The patient case examples that run through the book, clinical accounts of children with chronic digestive, neurological, and immune issues who improved on dietary changes that reduced agrochemical exposure, are read with the appropriate clinical specificity rather than sentimentalized. This matters for a book whose methodology explicitly draws on both the clinical and the political dimensions of this problem.
What to Know Before You Listen
What’s Making Our Children Sick? will be most useful to readers who come with genuine curiosity about the food-health connection and willingness to engage with contested terrain. The book presents a case, and it presents it rigorously. Some conclusions will remain disputed by other researchers and by agricultural industry representatives, and Perro and Adams are honest enough about the politics of food science to acknowledge this. This is not a simple anti-GMO polemic, it is a substantially more careful investigation than that framing would suggest.
Listeners looking for a quick guide to eliminating specific foods or supplements will be disappointed; that is not what this book is. What it offers is a framework for understanding why children are sicker than previous generations, drawn from both clinical practice and structural analysis of how the food supply has changed. For parents who have been told that their child’s chronic symptoms are manageable but mysterious, the framework this book offers, connecting food sourcing and gut health to a wide range of pediatric conditions, may be the beginning of a different kind of investigation. One reviewer, a teacher, describes “questioning both our medical resources and our food system” with increasing frequency.

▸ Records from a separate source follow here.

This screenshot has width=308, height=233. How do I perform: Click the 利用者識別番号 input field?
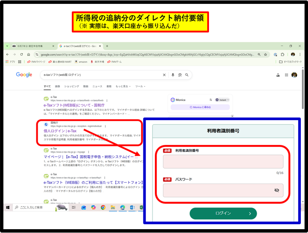[x=223, y=162]
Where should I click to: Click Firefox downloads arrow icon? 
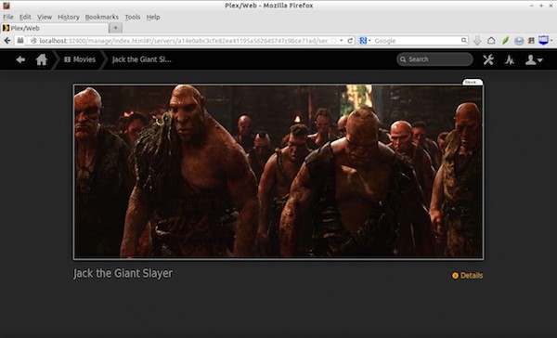pyautogui.click(x=477, y=41)
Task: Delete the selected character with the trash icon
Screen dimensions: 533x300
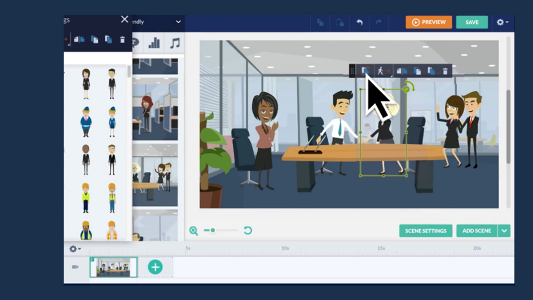Action: coord(445,70)
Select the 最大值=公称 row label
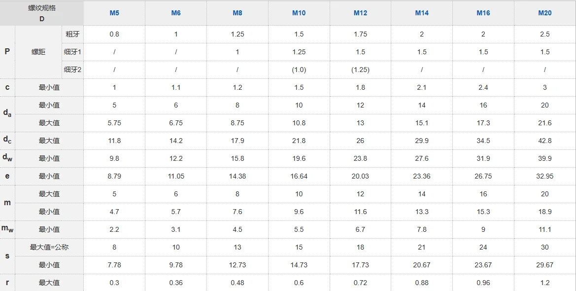The height and width of the screenshot is (291, 576). [49, 247]
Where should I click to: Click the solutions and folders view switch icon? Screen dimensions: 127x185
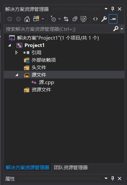(x=36, y=19)
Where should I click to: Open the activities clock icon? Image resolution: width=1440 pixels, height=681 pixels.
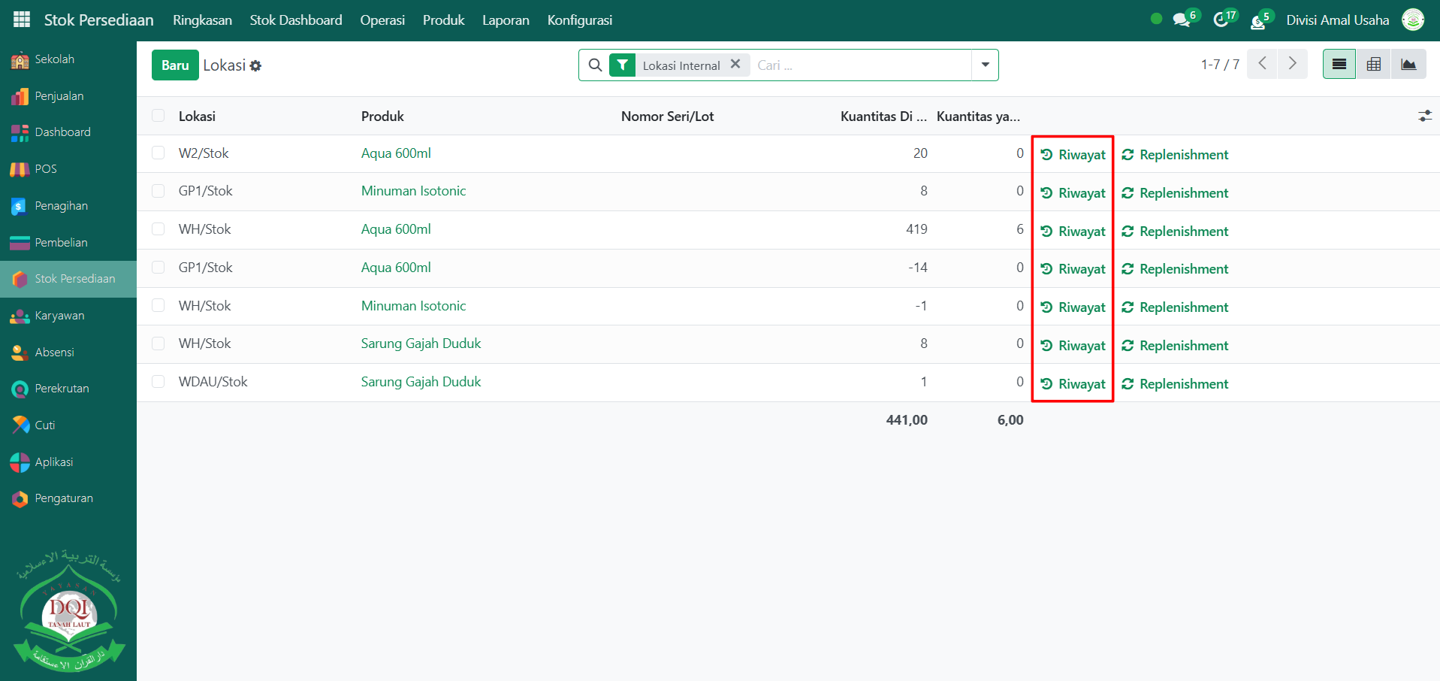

This book offers context and evidence for that questioning.
Frequently Asked Questions
Is this book anti-GMO, and should that affect whether I listen to it?
The book is more nuanced than a simple anti-GMO position. Perro and Adams’s central argument is about agrochemical use, specifically herbicides like glyphosate, and their effect on the gut microbiome, rather than GMO technology per se. They are critical of specific applications and the regulatory environment around them, but the argument is evidential rather than ideological. Readers across the GMO debate spectrum will find substantive material to engage with.

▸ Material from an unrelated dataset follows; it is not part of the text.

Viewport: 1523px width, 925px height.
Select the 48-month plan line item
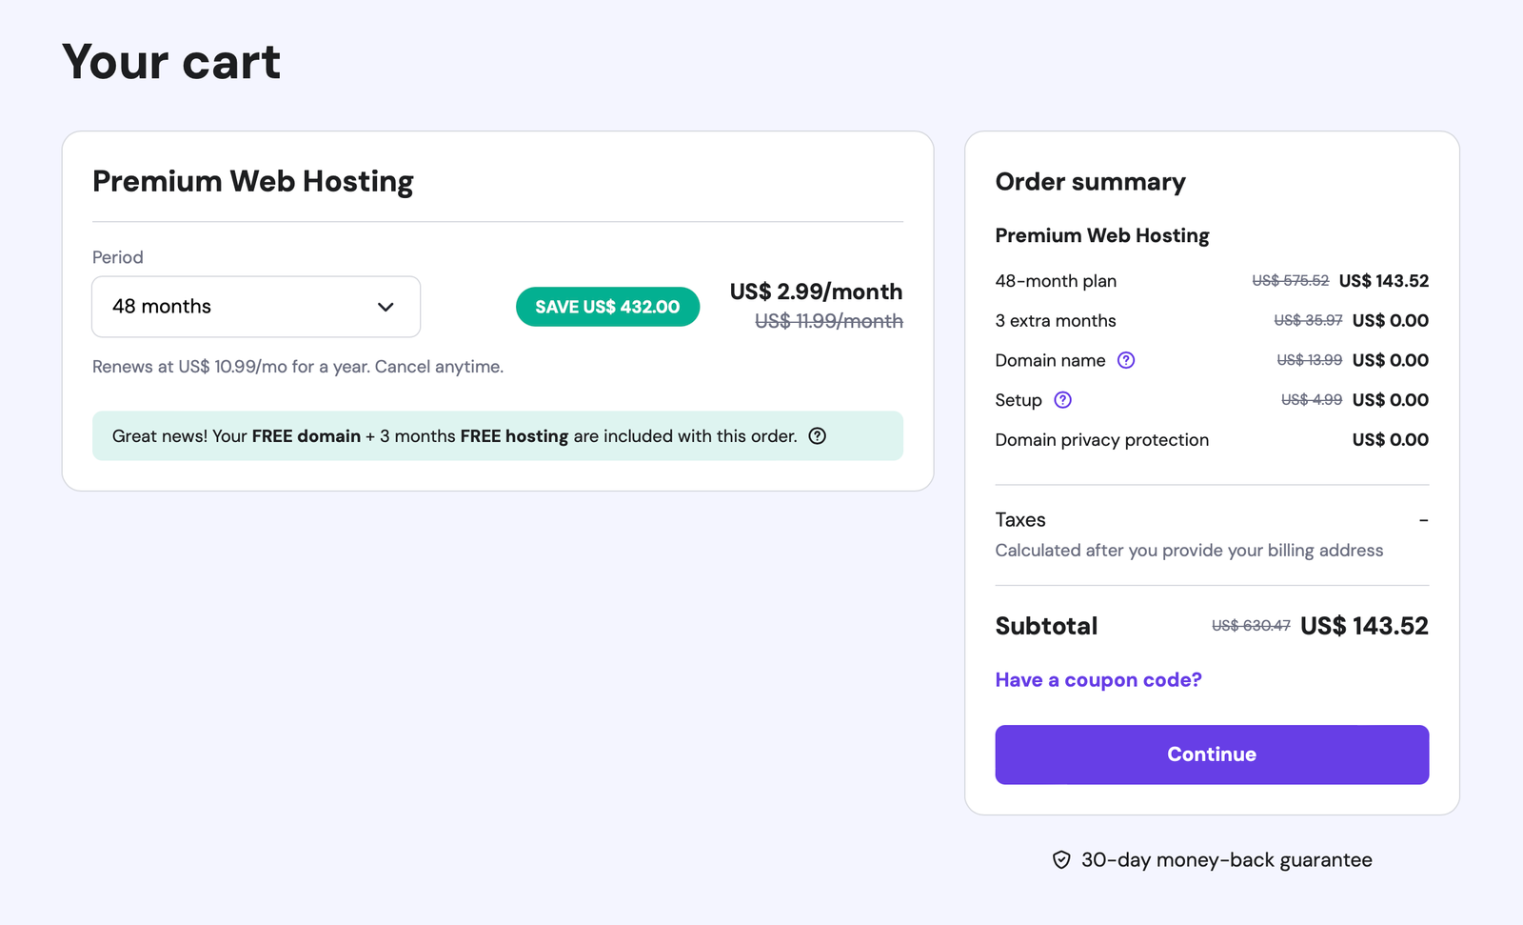pyautogui.click(x=1056, y=281)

Does the book recommend a specific diet or supplement protocol?
Yes, and this is the clinical arm of the book. Perro draws on her integrative medicine practice to recommend a food-focused approach to treatment, including dietary changes that reduce agrochemical exposure and support gut health. The book does not read as a supplement sales vehicle, the recommendations are framed within the clinical context and draw on the preceding research. Listeners should bring their own physicians into any significant dietary changes, particularly for children with complex health conditions.
How current is the research cited in this book?
The book was published in 2017, which means some of the microbiome research it cites has been expanded or nuanced since publication. The core claims about glyphosate and agrochemical exposure remain areas of active scientific debate, and some findings referenced have received further support while others remain contested. It is worth supplementing with more recent research on any specific topic that is clinically relevant to your situation.
Is Jill Smith’s narration suitable for listeners who will be taking notes or returning to specific sections?
Smith reads clearly and at a pace that allows note-taking, but this is a dense investigative book and some sections, particularly those on gut microbiome mechanisms and the politics of food science regulation, benefit from being revisited. The print or Kindle edition will be easier to navigate for specific reference, while the audio version works well for the initial read-through and for the patient case narratives.